AIM: Convert the stretch of the listing from the line containing "Given: Close the shop detail panel" through the line containing "Looking at the" into a two-column CSV with the columns instruction and response, one row per item. Put its text and its answer each in one quoted field, with line breaks turned into spaces, and leave out the pictures.

___ PROVIDED RECORDS

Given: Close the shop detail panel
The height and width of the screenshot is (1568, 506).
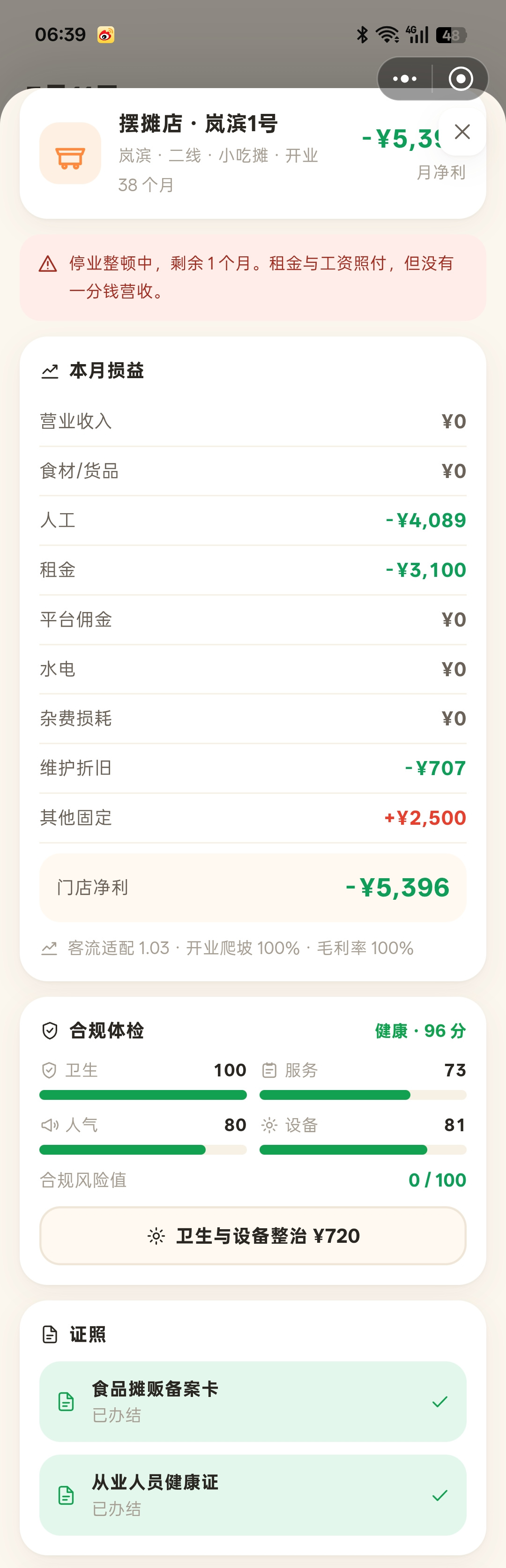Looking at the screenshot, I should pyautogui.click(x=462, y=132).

______
___ PROVIDED RECORDS

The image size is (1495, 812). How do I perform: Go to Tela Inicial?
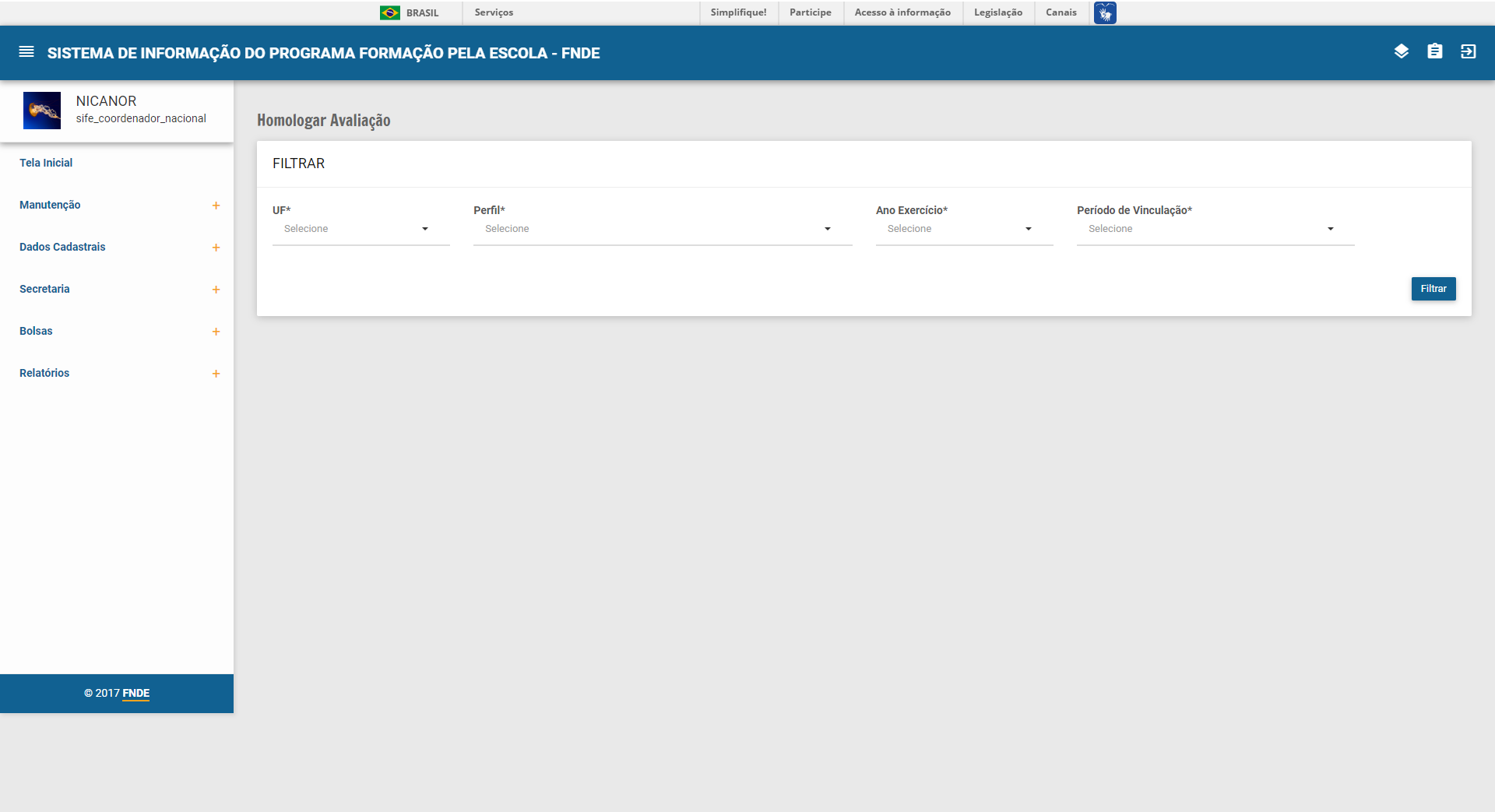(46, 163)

______

RIGHT ANSWER:
instruction,response
"Given: Close the shop detail panel The height and width of the screenshot is (1568, 506).","Looking at the screenshot, I should pyautogui.click(x=462, y=132)."